━━━━━ Dataset entries
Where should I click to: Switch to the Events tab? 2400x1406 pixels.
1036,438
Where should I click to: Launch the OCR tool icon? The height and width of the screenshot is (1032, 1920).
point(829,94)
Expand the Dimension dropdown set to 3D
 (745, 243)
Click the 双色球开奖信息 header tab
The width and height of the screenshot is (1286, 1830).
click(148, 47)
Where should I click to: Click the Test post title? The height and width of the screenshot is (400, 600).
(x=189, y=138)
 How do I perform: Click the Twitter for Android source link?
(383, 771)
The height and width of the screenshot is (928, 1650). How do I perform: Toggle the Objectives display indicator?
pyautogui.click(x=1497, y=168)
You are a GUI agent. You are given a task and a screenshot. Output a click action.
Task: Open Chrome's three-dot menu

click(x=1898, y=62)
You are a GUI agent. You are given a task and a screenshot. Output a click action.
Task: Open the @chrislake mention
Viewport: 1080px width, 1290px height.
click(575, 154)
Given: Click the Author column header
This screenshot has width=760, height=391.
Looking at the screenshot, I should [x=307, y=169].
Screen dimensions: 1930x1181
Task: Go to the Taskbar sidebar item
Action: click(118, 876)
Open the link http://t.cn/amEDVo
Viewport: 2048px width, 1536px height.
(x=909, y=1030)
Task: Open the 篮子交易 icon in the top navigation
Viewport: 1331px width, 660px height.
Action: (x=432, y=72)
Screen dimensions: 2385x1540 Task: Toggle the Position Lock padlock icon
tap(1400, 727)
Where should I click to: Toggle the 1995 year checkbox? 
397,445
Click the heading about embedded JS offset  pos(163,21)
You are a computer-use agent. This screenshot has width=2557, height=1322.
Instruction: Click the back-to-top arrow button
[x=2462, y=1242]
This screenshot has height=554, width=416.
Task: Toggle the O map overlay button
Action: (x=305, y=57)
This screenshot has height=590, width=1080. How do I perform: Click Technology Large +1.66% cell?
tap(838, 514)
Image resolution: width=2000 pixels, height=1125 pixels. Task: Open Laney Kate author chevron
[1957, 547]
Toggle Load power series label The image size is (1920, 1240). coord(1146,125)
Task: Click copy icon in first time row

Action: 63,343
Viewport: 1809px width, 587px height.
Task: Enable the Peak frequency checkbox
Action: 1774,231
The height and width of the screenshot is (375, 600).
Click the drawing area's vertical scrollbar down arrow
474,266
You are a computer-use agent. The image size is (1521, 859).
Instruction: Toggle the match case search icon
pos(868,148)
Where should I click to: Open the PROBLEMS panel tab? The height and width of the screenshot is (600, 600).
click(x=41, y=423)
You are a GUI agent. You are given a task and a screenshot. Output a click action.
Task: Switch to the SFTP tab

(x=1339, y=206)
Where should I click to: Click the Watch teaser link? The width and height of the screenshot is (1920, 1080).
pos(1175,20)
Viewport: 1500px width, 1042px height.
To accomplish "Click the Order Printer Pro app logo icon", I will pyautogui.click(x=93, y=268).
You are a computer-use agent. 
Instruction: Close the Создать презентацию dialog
━━━━━━━━━━
Repeat the records from the line with "Click the heading" up to and including the last line of the records, word for word.

Click the heading about embedded JS offset  pos(163,21)
You are a computer-use agent. This screenshot has width=2557, height=1322.
Instruction: Click the back-to-top arrow button
[x=2462, y=1242]
This screenshot has height=554, width=416.
Task: Toggle the O map overlay button
Action: (x=305, y=57)
This screenshot has height=590, width=1080. How do I perform: Click Technology Large +1.66% cell?
tap(838, 514)
Image resolution: width=2000 pixels, height=1125 pixels. Task: Open Laney Kate author chevron
[1957, 547]
Toggle Load power series label The image size is (1920, 1240). coord(1146,125)
Task: Click copy icon in first time row

Action: 63,343
Viewport: 1809px width, 587px height.
Task: Enable the Peak frequency checkbox
Action: 1774,231
The height and width of the screenshot is (375, 600).
Click the drawing area's vertical scrollbar down arrow
474,266
You are a computer-use agent. The image size is (1521, 859).
Instruction: Toggle the match case search icon
pos(868,148)
Where should I click to: Open the PROBLEMS panel tab? The height and width of the screenshot is (600, 600).
click(x=41, y=423)
You are a GUI agent. You are given a task and a screenshot. Output a click action.
Task: Switch to the SFTP tab

(x=1339, y=206)
Where should I click to: Click the Watch teaser link? The width and height of the screenshot is (1920, 1080).
pos(1175,20)
Viewport: 1500px width, 1042px height.
To accomplish "Click the Order Printer Pro app logo icon", I will pyautogui.click(x=93, y=268).
You are a computer-use agent. 
Instruction: Close the Создать презентацию dialog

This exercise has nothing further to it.